The American College of Cardiology (ACC) and the American Heart Association (AHA) have announced a new clinical guideline for managing individuals diagnosed with hypertrophic cardiomyopathy (HCM). The guideline emphasizes the importance of working together with patients who have HCM and provides updated recommendations for the most effective treatment options for both adult and pediatric patients.A new article discussing the management of patients with HCM and offering updated recommendations for effective treatment pathways for both adult and pediatric patients. HCM is a genetic heart condition that thickens the heart muscle, making it difficult to pump blood effectively. It affects about 1 in 500 individuals, but many cases go undiagnosed due to lack of symptoms. In some cases, HCM is only discovered after a sudden death. Symptoms, when present, can includeThe article discusses the updated guidelines for the treatment of Hypertrophic Cardiomyopathy (HCM). It mentions the importance of incorporating the most recent data to equip clinicians with the latest recommendations. Dr. Steve R. Ommen, the medical director of the Mayo Hypertrophic Cardiomyopathy Clinic and chair of the guideline writing committee, emphasizes the significance of these new guidelines in helping patients with HCM return to their normal daily lives with proper care and management. The updated recommendations in the guideline reflect recent evidence about HCM treatment and management, including new forms of pharmacologic management.The guideline covers a variety of topics related to hypertrophic cardiomyopathy (HCM), including the role of genetic testing in diagnosis and management; the use of implantable cardioverter-defibrillators (ICDs) in high-risk patients; the participation in vigorous recreational activities and competitive sports; and the risk assessment for sudden cardiac death (SCD) with a focus on pediatric patients.

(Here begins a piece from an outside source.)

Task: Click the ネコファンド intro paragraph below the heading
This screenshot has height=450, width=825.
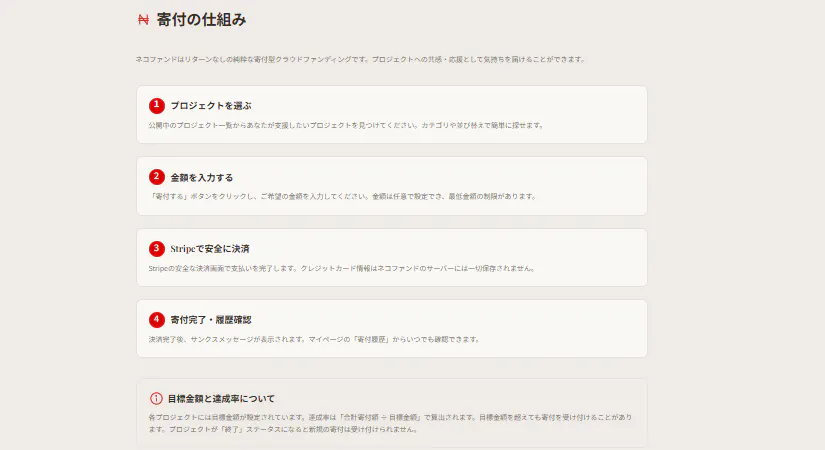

Among the recommendations in the guideline is the addition of cardiac myosin inhibitors, a new type of medication for patients with symptomatic obstructive HCM who do not experience adequate relief from first-line drug therapy. Symptomatic obstructive HCM is a form of HCM in which the heart muscle is restricted. Cardiac myosin inhibitors are the first class of medication approved by the FDA to specifically target the thickening of the heart muscle rather than just treating the symptoms. However, The FDA’s Risk Evaluation and Mitigation Strategies (REMS) program requires additional steps and time for both clinicians and patients. Clinicians need special training to prescribe the medication, and patients need regular screenings.
“These new drugs provide an option for patients who have not responded to initial treatment and may want to postpone or possibly avoid more aggressive options,” Ommen stated. “With this guideline, we’re giving clinicians immediate guidance on effectively using this evidence-based treatment and enhancing their patients’ quality of life.”/p>
Research is growing to show that exercise can have more benefits than risks for patients with HCM, in addition to taking medication. It is recommended that patients with HCM incorporate low to moderate intensity recreational exercise into their overall health management. Some HCM patients may even be able to participate in competitive sports after consulting with HCM clinical specialists.
Ommen mentioned, “Recommendations for physical activity are constantly changing as new research emerges. As a part of a healthy lifestyle, patients with HCM are now encouraged to participate in low-to-moderate intensity physical activities. We are learning about the potential benefits of vigorous physical activities for these patients as well.”Reasonable for some people. With shared decision-making between the healthcare provider and the patient, some patients may even be able to return to competitive sports.”
Poorly managed HCM can lead to many complications including SCD. The new guideline includes recommendations for evaluating and managing the risk of SCD by establishing clear risk markers. Guidance for integrating risk markers with tools to estimate an individual patient’s SCD risk score is recommended to help with the patient/healthcare provider shared decision-making regarding implantable cardioverter defibrillator placement, taking into account a patient’s personal level of risk tolerance and preference.The new guideline includes specific treatment goals that focus on improving quality of life. It also extends recommendations to pediatric patients, emphasizing the importance of a specific pediatric risk stratification for sudden cardiac death (SCD). It also stresses the need for risk calculators tailored to children and adolescents and highlights the importance of expertise in pediatrics at hypertrophic cardiomyopathy (HCM) centers. Additionally, the new guideline recommends exercise stress testing for children diagnosed with HCM to assess functional capacity and provide prognostic feedback.